**Records supplied**:
┌────────

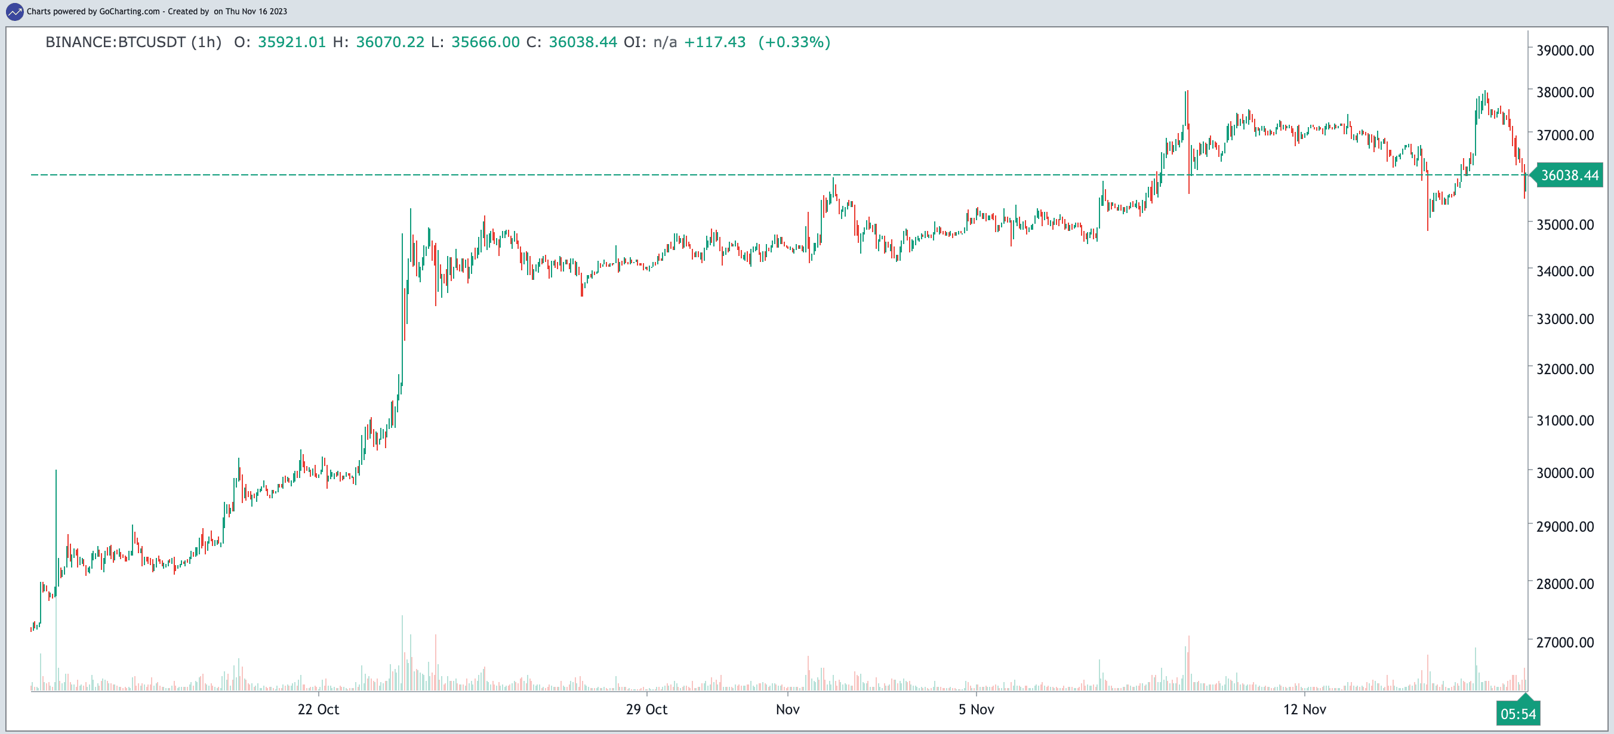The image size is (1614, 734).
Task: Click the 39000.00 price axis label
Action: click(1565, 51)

└────────
┌────────

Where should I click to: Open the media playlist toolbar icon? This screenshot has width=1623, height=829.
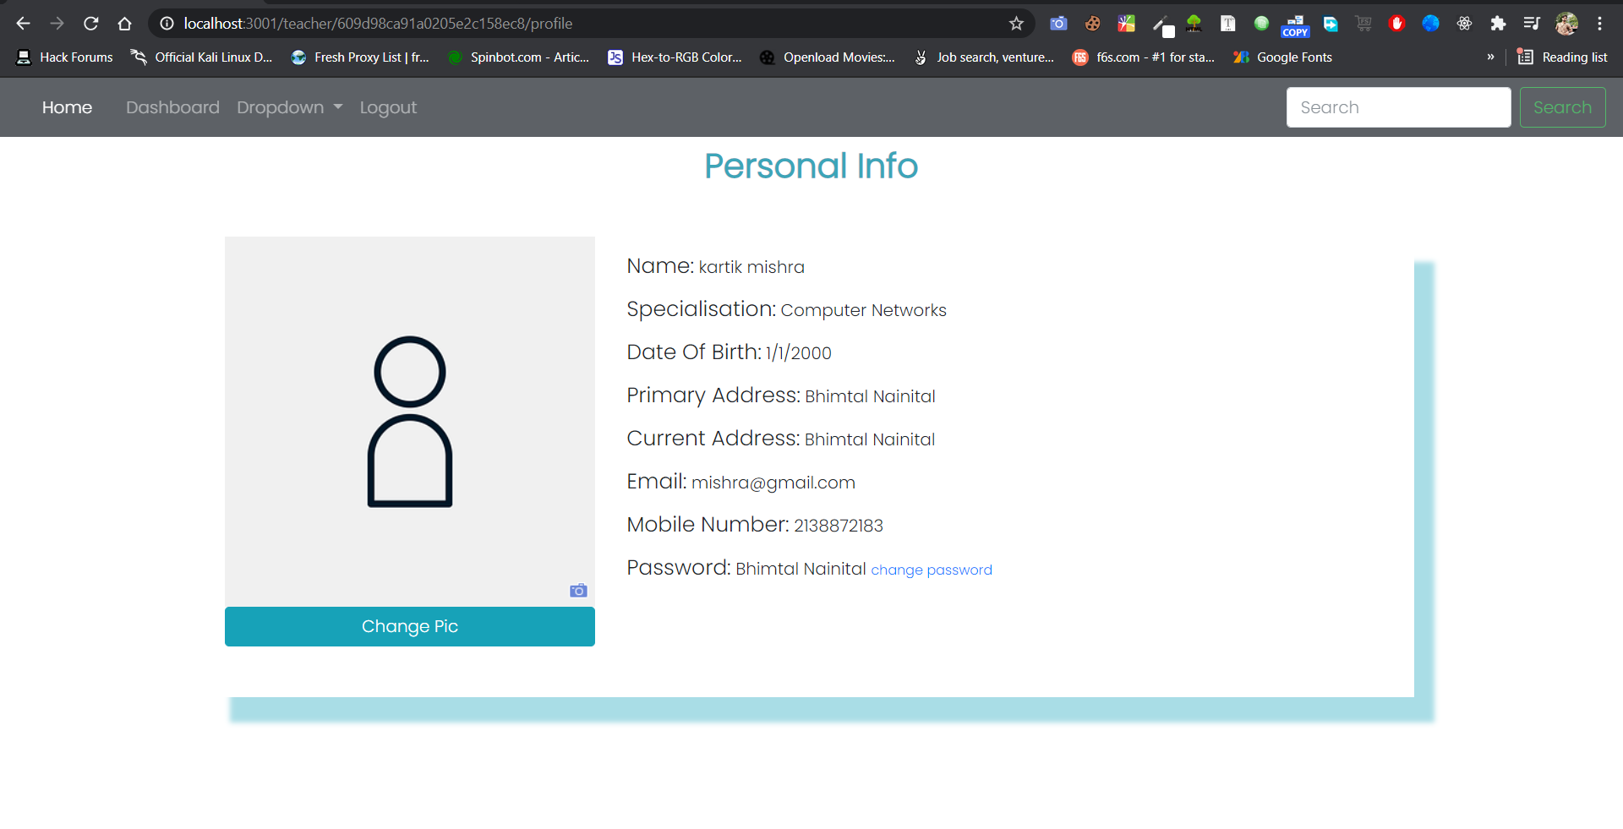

└────────
┌────────

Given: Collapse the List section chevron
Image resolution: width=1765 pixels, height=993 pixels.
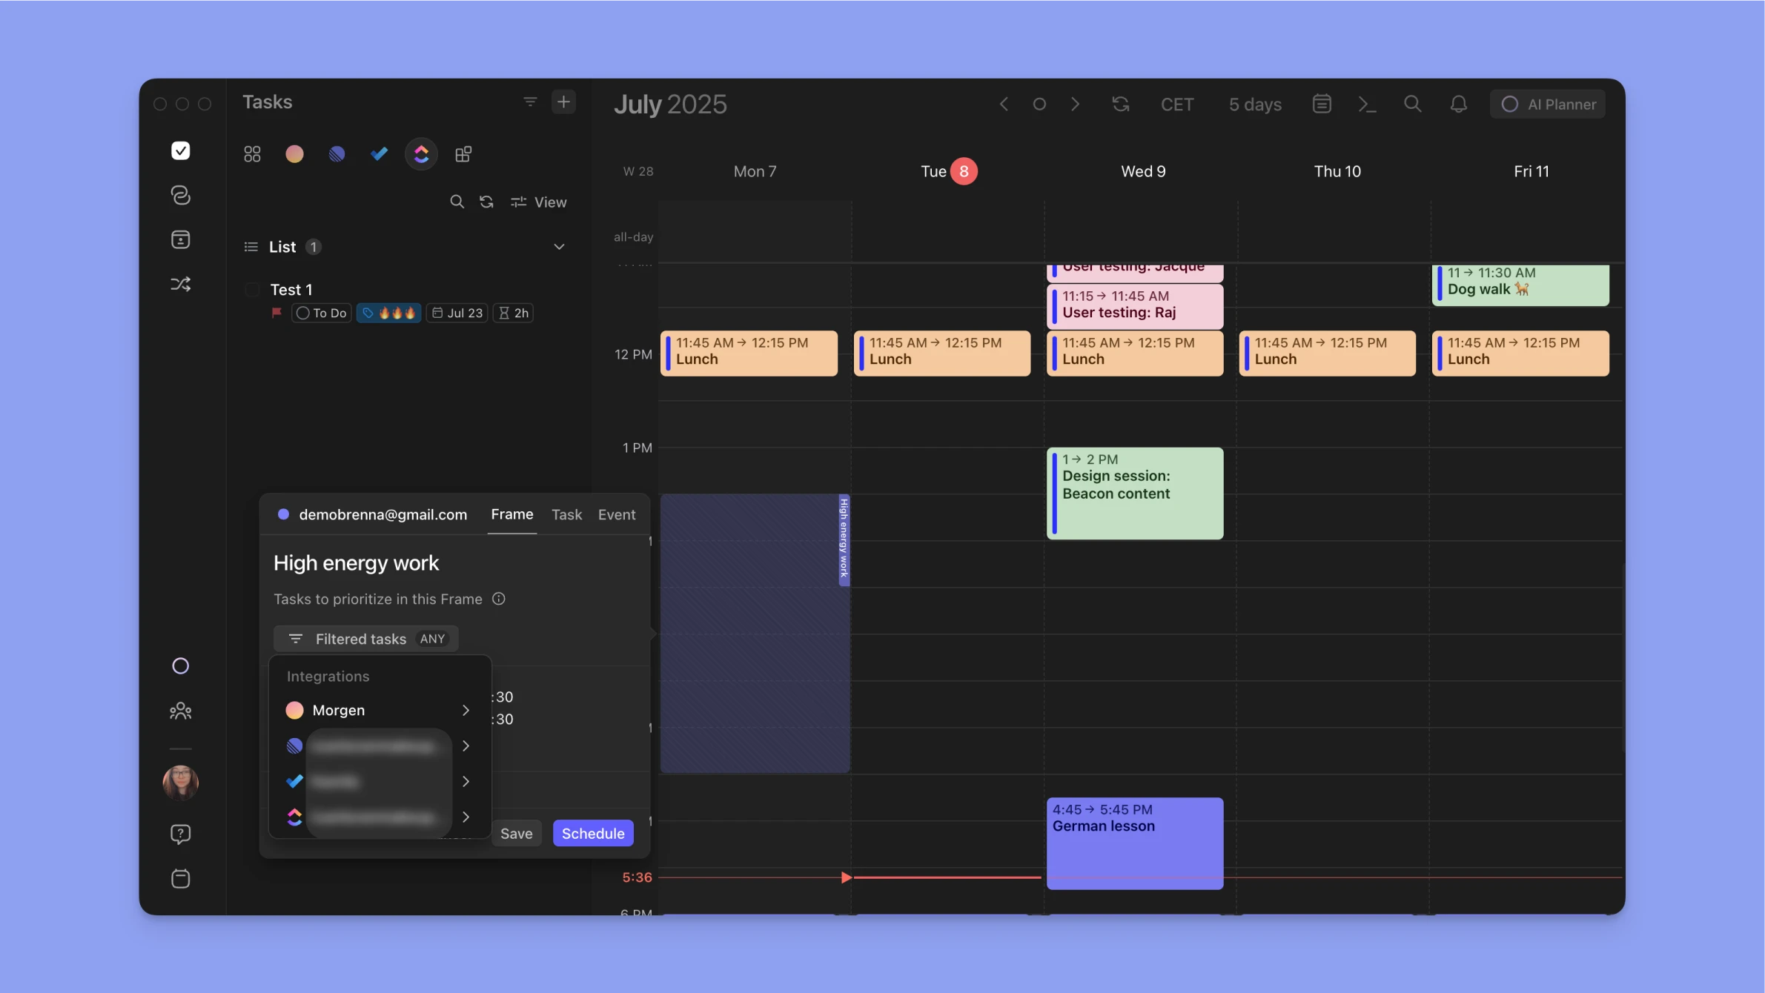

└────────

All lines in the listing above from the line containing "Given: Collapse the List section chevron" to the line containing "Image resolution: width=1765", inclusive, should be retyped exactly; no other lines should appear.

Given: Collapse the List section chevron
Image resolution: width=1765 pixels, height=993 pixels.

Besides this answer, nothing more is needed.